But a University of Ottawa PhD candidate recently criticized the video for propagating unrealistic expectations of what people with disabilities should be able to accomplish.
"Once you get something big enough and it has enough views, there's always going to be people that are detracting," Law explained.
"I started doing audacious things like this in 1981 to show people an extreme to get them to move to the middle. That's exactly what this project is all about," Law said.
"This isn't making a public society and our state of the union affairs address," he said.
"This is simply a video promoting the Olympic Games to get people to realize that, in my opinion, the Paralympians are just as talented as the 'real ones.'"

Hit the 'jackpot' with adoptive parents

Law was born in 1960, and was one of Canada's first so-called "thalidomide babies" — infants born with birth defects caused by a drug that was meant to alleviate morning sickness.
At just four days old, Law was put up for adoption and eventually "hit the jackpot" with his adoptive parents, he said.
"My mom taught me to sew buttons on rags with my toes, including threading the needles, tying the knots when I was three years old. Who does that?"
His father taught him to skate, and as with most kids, Law fell flat on his face the first time he took to the ice.
"Instead of dad scooping me in his arms and taking me for an ice cream, it was like, 'Get off your butt.
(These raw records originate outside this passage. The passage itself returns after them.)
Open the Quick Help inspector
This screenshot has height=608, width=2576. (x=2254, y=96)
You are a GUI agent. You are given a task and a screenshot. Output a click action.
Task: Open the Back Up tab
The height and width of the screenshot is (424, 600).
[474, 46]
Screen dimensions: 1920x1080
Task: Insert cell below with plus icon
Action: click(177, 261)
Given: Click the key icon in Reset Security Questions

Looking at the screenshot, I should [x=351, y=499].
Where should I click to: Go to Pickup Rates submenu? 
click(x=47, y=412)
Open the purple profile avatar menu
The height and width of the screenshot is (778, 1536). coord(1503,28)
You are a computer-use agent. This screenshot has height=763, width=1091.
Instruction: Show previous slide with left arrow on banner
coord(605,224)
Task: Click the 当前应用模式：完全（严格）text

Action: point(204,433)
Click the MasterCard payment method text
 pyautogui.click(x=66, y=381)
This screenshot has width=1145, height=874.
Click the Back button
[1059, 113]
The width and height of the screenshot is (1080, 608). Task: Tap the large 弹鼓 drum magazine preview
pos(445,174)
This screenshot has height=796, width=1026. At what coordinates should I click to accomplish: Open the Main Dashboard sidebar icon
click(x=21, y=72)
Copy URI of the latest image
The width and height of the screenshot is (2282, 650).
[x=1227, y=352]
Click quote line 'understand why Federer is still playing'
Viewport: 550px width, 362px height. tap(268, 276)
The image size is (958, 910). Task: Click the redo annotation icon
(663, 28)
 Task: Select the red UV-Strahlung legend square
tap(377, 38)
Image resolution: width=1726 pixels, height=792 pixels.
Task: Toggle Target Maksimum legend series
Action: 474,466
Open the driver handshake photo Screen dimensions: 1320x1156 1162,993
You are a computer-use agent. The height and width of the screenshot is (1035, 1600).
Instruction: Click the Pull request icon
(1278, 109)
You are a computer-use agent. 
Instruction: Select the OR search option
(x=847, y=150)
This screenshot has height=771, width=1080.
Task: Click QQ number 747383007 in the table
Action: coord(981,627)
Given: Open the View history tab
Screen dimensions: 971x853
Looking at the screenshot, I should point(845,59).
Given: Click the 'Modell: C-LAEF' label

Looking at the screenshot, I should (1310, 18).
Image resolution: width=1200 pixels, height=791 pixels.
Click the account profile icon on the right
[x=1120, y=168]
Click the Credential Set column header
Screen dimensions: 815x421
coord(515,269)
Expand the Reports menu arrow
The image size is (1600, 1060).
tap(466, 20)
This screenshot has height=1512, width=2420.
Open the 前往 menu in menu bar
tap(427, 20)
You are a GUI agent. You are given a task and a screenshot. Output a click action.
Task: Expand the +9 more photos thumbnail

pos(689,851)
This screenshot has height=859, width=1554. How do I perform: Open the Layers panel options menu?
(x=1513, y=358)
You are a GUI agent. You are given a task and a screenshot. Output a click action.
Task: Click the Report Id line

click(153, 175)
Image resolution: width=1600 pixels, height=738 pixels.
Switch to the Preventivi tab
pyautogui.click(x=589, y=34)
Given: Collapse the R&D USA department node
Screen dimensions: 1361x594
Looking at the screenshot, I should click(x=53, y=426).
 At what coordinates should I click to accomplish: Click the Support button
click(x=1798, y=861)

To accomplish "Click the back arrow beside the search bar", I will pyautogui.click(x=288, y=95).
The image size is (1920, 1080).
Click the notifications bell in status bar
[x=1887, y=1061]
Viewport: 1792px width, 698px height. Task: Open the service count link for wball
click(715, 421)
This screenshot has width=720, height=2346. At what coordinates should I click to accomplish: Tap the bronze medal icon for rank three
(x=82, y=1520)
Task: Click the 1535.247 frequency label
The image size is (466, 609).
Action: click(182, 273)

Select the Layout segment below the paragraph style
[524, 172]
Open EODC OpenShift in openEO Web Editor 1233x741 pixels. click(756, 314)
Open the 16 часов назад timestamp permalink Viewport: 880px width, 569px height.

You're making a mess!'"

Image | Alvin Law

Caption: Law demonstrates eating a hamburger for CBC host Doug Dirks in studio. (CBC)

Law said society has "come light years" with regard to inclusion and awareness for people living with disabilities.
"I remember what it felt like to be looked at all the time, to be stared at all the time, to be given these looks of, 'Oh my God, you're disgusting,'" said Law, who grips his hamburgers between his first and second toe to eat.
Today, the most common thing he hears when he's out interacting with people is, "Wow, that's cool man," he said.
"When I was 16, I wasn't feeling real cool. Now I am."